▶ **Tasks to perform**:
a: In the best order streaming excerpt, how much space does a randomized algorithm need to prove that a graph has a perfect matching in the best order streaming model?
b: For each statement, say whether it agrees with the best order streaming excerpt, and quote the words of the excerpt that decide it. (i) In the connectivity proof, Bob first sends a spanning tree of the graph. (ii) The edge-order trick lets Bob send Alice two bits per edge. (iii) Atish and Danupon did the pioneer work in this area.
c: Rewrite the stretch of the best order streaming excerpt from "Perhaps an example" through "algorithm is deterministic.", changing "Alice" to "Carol" everywhere it occurs.

Perhaps an example will help. Suppose that Alice wants to determine whether or not a matrix is the adjacency matrix of a directed cycle of length ${n}$. Let the cycle be:

$\displaystyle a_{1} \rightarrow a_{2} \rightarrow \dots \rightarrow a_{n} \rightarrow a_{1}.$

Then, Bob will send the entries in the order: first ${a_{1} \rightarrow a_{2}}$, then ${a_{2} \rightarrow a_{3}}$ and so on until ${a_{n} \rightarrow a_{1}}$, finally he will send all the zero entries. Clearly, for this ordering Alice needs only to remember the start vertex, and the check that each step is correct and that the last step is back at the start. Her storage is ${2\log n}$ and the algorithm is deterministic.

Well not quite. Alice is a checker, so she must be prepared that Bob could send a vertex twice:

$\displaystyle 1 \rightarrow 2 \rightarrow 3 \rightarrow 1 \rightarrow 4 \rightarrow 1$

is not valid but would fool Alice, if she is not careful. Thus, Alice must also check that this does not happen. She can do all this in polylog space provided she can uses randomness.

The Main Results

Atish and Danupon prove a number of results in their paper. They study the best order complexity of several graph properties. Instead of entries of a matrix, now the objects being sent by Bob are edges of the graph. The pioneer work in this area was done by Joan Feigenbaum, Sampath Kannan, Andrew McGregor, Siddharth Suri, and Jian Zhang in their beautiful paper. They proved, among many other results, the following:

Theorem: In the adversarial streaming model, proving a graph is connected requires ${\Omega(n) space}$.

As usual ${n}$ is the number of vertices of the graph. However, in the best order model the following is true:

Theorem: In the best order streaming model, proving a graph is connected can be done in random ${O(\log^{2} n)}$ space.

Thus, there is an exponential improvement from the adversarial order to the best order.

I will briefly sketch the idea of the proof of the best order result, as usual please see the paper for the details. The key idea is that Bob will first send a spanning tree of the graph. Then, Alice only needs to check connectivity for trees. The trick is to break up the spanning tree into pieces so that Alice can check each piece easily, and also so that she can put the pieces together. Recall all this must be done in small space—${O(\log^{2} n)}$ space.

Another result is:

Theorem: The problem of proving that a graph has a perfect matching can be done by a randomized algorithm in ${O(\log n)}$ space in the best order streaming model.

Covert Channels

In the above protocols it is necessary for Bob to send more than edges, sometimes he needs to send short messages to Alice. For example, in the connectivity result he needs to send the message: “that is the end of the spanning tree.” In the best order model, like the other models of streaming, only the edges can be sent. Yet Bob can insert short comments, by using a covert channel. Bob can encode messages into how he sends the edges to Alice. There are several ways to do this: suppose we have an ordering on the vertices of the graph and let ${x. One of simplest ways is to send the edge ${\{x,y\}}$ or the edge ${\{y,x\}}$ to encode a single bit. When Alice gets an edge ${\{u,v\}}$ she checks if ${u. In this way Bob can send her one bit per edge.

▶ **Supplied material**:
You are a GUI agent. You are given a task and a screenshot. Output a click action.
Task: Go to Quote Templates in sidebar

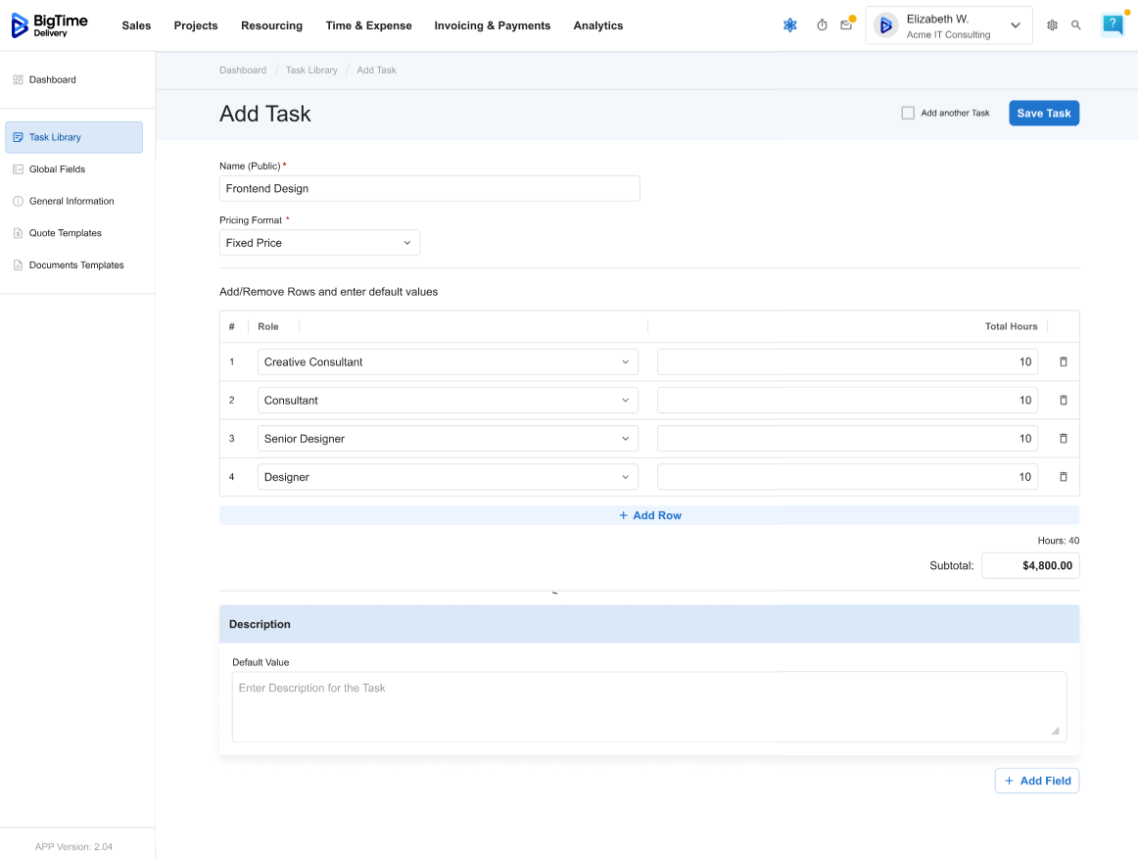click(65, 233)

▶ **Per-task outputs**:
a: O(log n) space.

b:
(i) Yes: "The key idea is that Bob will first send a spanning tree of the graph."
(ii) No: "In this way Bob can send her one bit per edge."
(iii) No: "The pioneer work in this area was done by Joan Feigenbaum, Sampath Kannan, Andrew McGregor, Siddharth Suri, and Jian Zhang"

c:
Perhaps an example will help. Suppose that Carol wants to determine whether or not a matrix is the adjacency matrix of a directed cycle of length ${n}$. Let the cycle be:

$\displaystyle a_{1} \rightarrow a_{2} \rightarrow \dots \rightarrow a_{n} \rightarrow a_{1}.$

Then, Bob will send the entries in the order: first ${a_{1} \rightarrow a_{2}}$, then ${a_{2} \rightarrow a_{3}}$ and so on until ${a_{n} \rightarrow a_{1}}$, finally he will send all the zero entries. Clearly, for this ordering Carol needs only to remember the start vertex, and the check that each step is correct and that the last step is back at the start. Her storage is ${2\log n}$ and the algorithm is deterministic.